If the resulting number is less than 0.05, those two groups are significantly different.
This brings up lots of caveats:
[ul]
[li]Can only compare 2 groups at once with this, so repeat for allthe1s vs. allthe3s and allthe2s vs. allthe3s.[/li][li]Read up on correcting for multiple comparisons, and familywise error. Probably not a huge concern with only 3 comparisons.[/li][li]If the variances are not considered equal (don’t think there is a built in formula for this), change that last 2 to a 3. Try both, hopefully your answer doesn’t change.[/li][li]The first 2 in the formula is probably okay, unless you can make a case for using 1 (one-tailed test).[/li]
[/ul]
For more sophisticated analyses (e.g. Anova), you’ll need to turn on the Data Analysis toolpak
File > Options, click Add-Ins, click Go… at the bottom. Check Analysis ToolPak, click OK. You’ll only have to do this once per Excel install.
The toolpak is now in Data > Data Analysis
If you figure out how to install python and pip, it should be just:
pip install --user seaborn pandas numpy jupyter
Although --user is to avoid it installing these new packages in the system packages, just read the seaborn install docs.
You can test excel like this, which uses a Microsoft provided example Excel spread sheet.
Running the command called jupyter-notebook should pop up a browser window but refer to the docs there.
But to show you how easy this is, this is all the code that is required to download and make a chart of an Excel spreadsheet.
import pandas as pd
import seaborn as sns
sns.set(style="ticks")
df = pd.read_excel('http://go.microsoft.com/fwlink/?LinkID=521962')
sns.violinplot(x='Country', y='Profit', data=df)
That will produce the following chart, which is not that earth shattering with this data but would provide what you asked.
If your replace the url with the path to your file, and change ‘Country’ and ‘Profit’ to the names of your columns it should work for your spreadsheet.
Is this something like a Friedman test or Pearson test? Why wouldn’t a chi-squared distribution apply? You can easily compute the frequency of each score if necessary.
Re-reading the OP, maybe a Kruskal-Wallis test (assuming this is appropriate) followed by pairwise comparisons to demonstrate Group 3 is the different one?
After re-reading the OP I realized that there are multiple answers and other questions.
Scatter plots are useful, and while with two rows you won’t have enough dimensions for the matrix it is really useful for a quick view into data. https://seaborn.pydata.org/examples/scatterplot_matrix.html
If you review this document it will give an overview on why that type of matrix is useful for the discovery phase.
And while I didn’t share it before to avoid information overload, there are 100s of pre-created, tested functions if as stated above, chi square, isn’t appropriate.

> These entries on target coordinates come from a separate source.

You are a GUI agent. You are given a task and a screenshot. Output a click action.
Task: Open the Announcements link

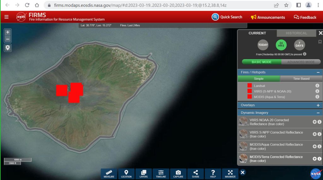click(x=268, y=17)
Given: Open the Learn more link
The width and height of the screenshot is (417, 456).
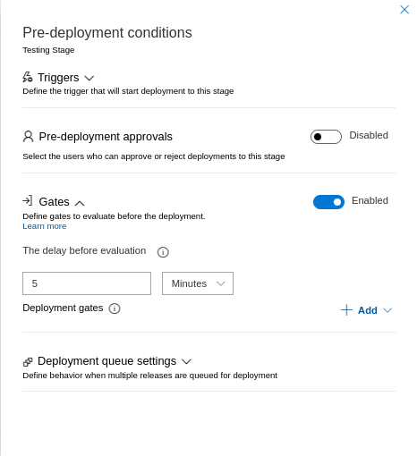Looking at the screenshot, I should (45, 226).
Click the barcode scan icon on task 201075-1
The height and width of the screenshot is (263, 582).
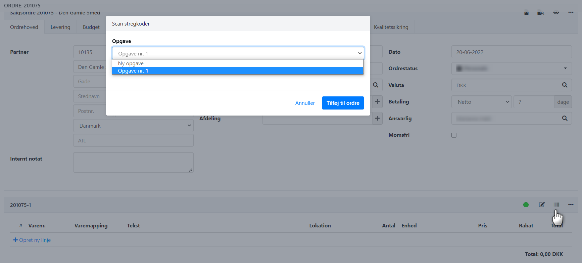(x=556, y=205)
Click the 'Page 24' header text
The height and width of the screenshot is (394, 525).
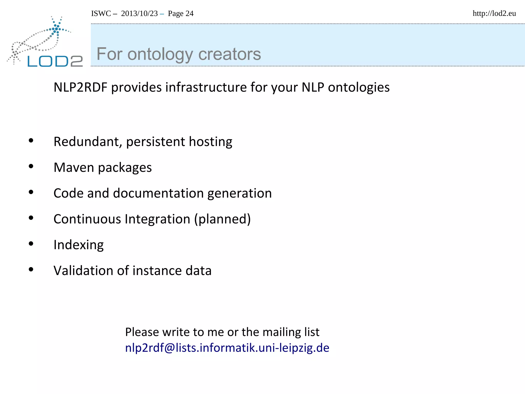coord(180,14)
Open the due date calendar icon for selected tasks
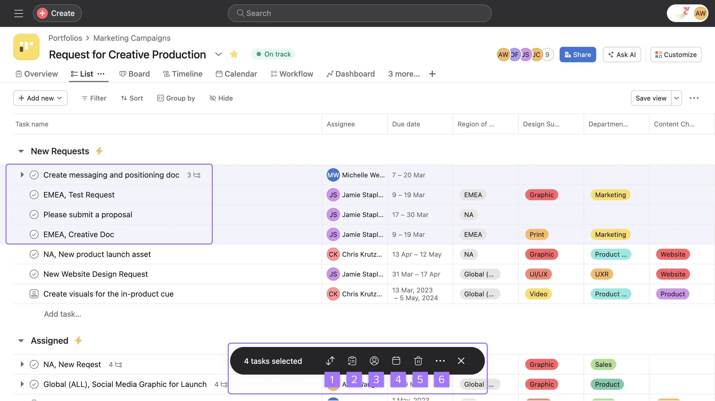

To be clear, I am not trying to witness for python, but just suggesting the most popular platform, with the most easy to use tools.
If we ignore the subject of this post, as that would need to be in GD, and just think of how difficult it is for even professionals to avoid errors in Excel.
(which as fate may have it has a link back here to another thread on the dope in the comments)
Kruskal-Wallis/3 Mann-Whitney U tests would be fine. Less power than a t-test/ANOVA but accounts for assumptions. But a lot harder for the OP to implement simply than a t-test as there is no built-in Excel function. I made some spreadsheets for these tests but had to use multiple formulas.
I’m not sure if a chi-squared is appropriate or not, it’s doable considering the sample size. But it’s more complex to implement than is necessary, I’d think.